_Trecho do documento_
<<<<

Recursos tempestivos, bem processados, contrariados (fls. 1205/1211), com parecer da Douta Procuradoria Geral de Justiça pelo desprovimento dos apelos (fls. 1220/1233).

É o relatório.

De proêmio, anota-se que no dia

1º de abril de 2021 foi publicada a Lei Federal nº 14.133/2021, denominada Lei de Licitações e Contratos Administrativos, em vigor desde então.

A novel lei passou a tratar das matérias antes versadas nas Leis Federais nº 8.666/1993, 10.520/2002 e, em parte, na Lei Federal nº 12.462/2011 (artigos 1º ao 47-A).

Em seu artigo 193, inciso I, o novo Texto Legal revogou, expressa e imediatamente "... os arts. 89 a 108 da Lei Federal nº 8.666, de 21 de junho de 1993", ao passo que o inciso II prevê a revogação dos Diplomas Legais antes referidos, após o decurso de dois anos de sua publicação.

Não obstante, a conduta atribuída aos apelantes na denúncia, à época prevista, no ora revogado no artigo 90 caput da Lei Federal nº 8.666/1993, segue prevista como crime, agora tipificada no artigo 337-F do Código Penal, sob a rubrica Frustração do caráter competitivo de licitação, inserido no igualmente novo CAPÍTULO II-B, DOS CRIMES EM LICITAÇÕES E CONTRATOS ADMINISTRATIVOS, verbis:

"Art. 337-F. Frustrar ou fraudar, com o intuito de obter para si ou para outrem vantagem decorrente da adjudicação do objeto da licitação, o caráter competitivo do processo licitatório:

Pena - reclusão, de 4 (quatro) anos a 8 (oito) anos, e multa".

O cotejo deste artigo com o artigo 90, da Lei Federal nº 8.666/1993, revela que não mais se exige para a configuração desse crime, que seja praticado "mediante ajuste, combinação ou qualquer outro expediente".

Observa-se, outrossim, que o novo Texto Legal trouxe severo recrudescimento da reprimenda relativa ao crime sob análise, passando a cominar pena de quatro a oito anos de reclusão, o dobro da pena de detenção antes estabelecida.

No que tange à pena pecuniária, o artigo 337-P, do mesmo Códex, substituto do artigo 99, § 1º da Lei Federal nº 8.666/1993, inova ao determinar que "A pena de multa cominada aos crimes previstos neste Capítulo seguirá a metodologia de cálculo prevista neste Código e não poderá ser inferior a 2% (dois por cento) do valor do contrato licitado ou celebrado com contratação direta" (grifei).

Infere-se, portanto, que a pena de multa cominada ao artigo 337-F do Código Penal, será "calculada em dias-multa", observando-se os limites estabelecidos no artigo 49 do Código Penal, quais sejam, "no mínimo, de 10 (dez) e, no máximo, de

360 (trezentos e sessenta) dias-multa", daí a exclusão do índice máximo de 5% do valor do contrato, previsto no artigo revogado.

Deve ser observada, porém, a ressalva feita pelo Legislador, no sentido de que o montante final da pena pecuniária "não poderá ser inferior a 2% (dois por cento) do valor do contrato licitado ou celebrado com contratação direta".

>>>>

_Questões e tarefas_
1/ Responda, com base no trecho sobre a nova Lei de Licitações:
(a) Em que data foi publicada a Lei Federal nº 14.133/2021?
(b) Em qual artigo do Código Penal a conduta antes prevista no artigo 90 da Lei Federal nº 8.666/1993 passou a ser tipificada?
(c) Qual é o percentual mínimo do valor do contrato abaixo do qual o montante final da pena de multa não pode ficar?
2/ Transcreva a passagem do trecho sobre a nova Lei de Licitações que começa em "Recursos tempestivos, bem" e termina em "vigor desde então.".

_Informações fornecidas_
<<<<

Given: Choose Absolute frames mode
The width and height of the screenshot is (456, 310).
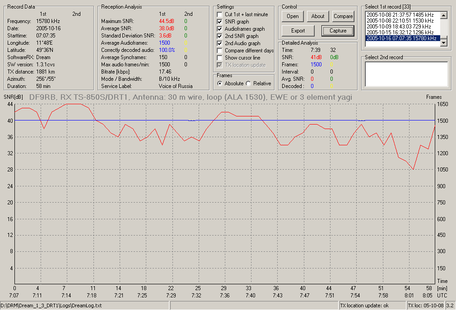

>>>>

_Respostas_
1/
(a) Em 1º de abril de 2021.
(b) No artigo 337-F.
(c) 2% (dois por cento) do valor do contrato licitado ou celebrado com contratação direta.

2/
Recursos tempestivos, bem processados, contrariados (fls. 1205/1211), com parecer da Douta Procuradoria Geral de Justiça pelo desprovimento dos apelos (fls. 1220/1233).

É o relatório.

De proêmio, anota-se que no dia

1º de abril de 2021 foi publicada a Lei Federal nº 14.133/2021, denominada Lei de Licitações e Contratos Administrativos, em vigor desde então.